Roy Hadley is a privacy and cybersecurity attorney with Adams and Reese and chair of the information security society for the Technology Association of Georgia. He said he understands why lawmakers were trying to pass cybersecurity legislation, but said it still leaves many questions unanswered.

“The bill itself is not very clearly worded and because of that there’s a lot of ambiguity and anytime you have ambiguity it’s not a good thing,” Hadley said. “The problem for the business community is that, especially when the lawsuits start flying, it’s going to be difficult to interpret what you can and cannot do unless and until the courts interpret it more narrowly and say ‘OK, this is what the legislature meant by that’ and at that point may go back and say this isn’t what we intended.”

Academic Research

Andy Green, an information security lecturer at Kennesaw State University, said if it becomes law, he would think twice about investigating the city of Atlanta’s networks for example – and letting them know they have security problems.

“We will continue to see systems put online that have vulnerabilities,” Green said. “As a state, do we want qualified individuals finding these things and bringing them to our attention? And the answer seems to be no.”

Since the bill was first up for discussion last fall, Green said he told his students to stop working on assignments he had given them.

Members of the House Judiciary Non-Civil committee debated Senate Bill 315. (Tasnim Shamma/WABE)

Georgia Attorney General Chris Carr pushed for the bill after someone accessed voter records at the state’s election center at Kennesaw State University two years ago.

“Before the General Assembly passed this measure, we were one of only three states in the nation where it was not illegal to access a computer or computer network so long as nothing was disrupted, altered or stolen,” said Attorney General Carr in a press release after the bill passed the House on Thursday night. “In a world where hackers – whether they are state-sponsored actors, organized criminal enterprises, loose confederations or lone wolves – attempt every single second of every single day to gain unauthorized access to our computers and computer networks, this common sense solution will close a window of opportunity for those who wish us harm.”

Cyber Insurance

Frank Rietta is president of Rietta Inc. in Johns Creek, which employs threat researchers.

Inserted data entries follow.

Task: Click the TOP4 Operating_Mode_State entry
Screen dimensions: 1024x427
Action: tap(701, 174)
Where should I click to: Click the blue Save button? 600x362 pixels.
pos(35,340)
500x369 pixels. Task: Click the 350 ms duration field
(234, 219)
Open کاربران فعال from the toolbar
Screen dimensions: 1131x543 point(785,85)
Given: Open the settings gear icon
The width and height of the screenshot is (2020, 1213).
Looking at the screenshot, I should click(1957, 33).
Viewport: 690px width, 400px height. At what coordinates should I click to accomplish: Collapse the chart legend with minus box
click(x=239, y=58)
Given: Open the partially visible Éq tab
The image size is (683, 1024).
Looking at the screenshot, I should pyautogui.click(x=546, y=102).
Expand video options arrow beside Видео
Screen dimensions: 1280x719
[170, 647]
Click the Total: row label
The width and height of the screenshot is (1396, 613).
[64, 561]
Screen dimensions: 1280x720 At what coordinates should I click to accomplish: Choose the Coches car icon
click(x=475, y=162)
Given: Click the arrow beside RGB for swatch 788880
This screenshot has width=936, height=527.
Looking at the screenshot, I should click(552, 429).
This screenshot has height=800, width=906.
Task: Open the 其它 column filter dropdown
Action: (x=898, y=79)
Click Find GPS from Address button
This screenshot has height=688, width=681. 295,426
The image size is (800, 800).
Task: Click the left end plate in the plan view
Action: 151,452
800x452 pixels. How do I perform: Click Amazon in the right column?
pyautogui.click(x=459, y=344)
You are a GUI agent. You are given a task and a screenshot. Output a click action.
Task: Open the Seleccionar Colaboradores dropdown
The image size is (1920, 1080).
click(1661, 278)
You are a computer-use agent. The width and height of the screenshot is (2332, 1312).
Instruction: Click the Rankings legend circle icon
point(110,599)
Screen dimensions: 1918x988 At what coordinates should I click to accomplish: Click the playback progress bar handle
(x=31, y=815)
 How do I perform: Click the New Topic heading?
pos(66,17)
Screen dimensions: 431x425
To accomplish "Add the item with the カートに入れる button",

“The X-Force, which is now owned by IBM and services billions of security incidents, employs thousands of people doing this kind of research all the time and is based out of Sandy Springs, Georgia still. I don’t think that company could exist and I don’t think we would have the security industry we have now if this law had been enforced in the 1990s,” Rietta said. “Whether or not the security industry can survive, law-abiding companies can do law-abiding things and jobs will shift but the landscape will be altered because it was built upon the very sort of work that’s being outlawed.”

Rietta said instead of fixing problems researchers discover, many companies and public institutions are purchasing cyber insurance.

The city of Atlanta said it experienced a ransomware attack on March 22. According to an Augusta-based cybersecurity firm Rendition Infosec, the city of Atlanta was also hacked and had data exposed in April 2017.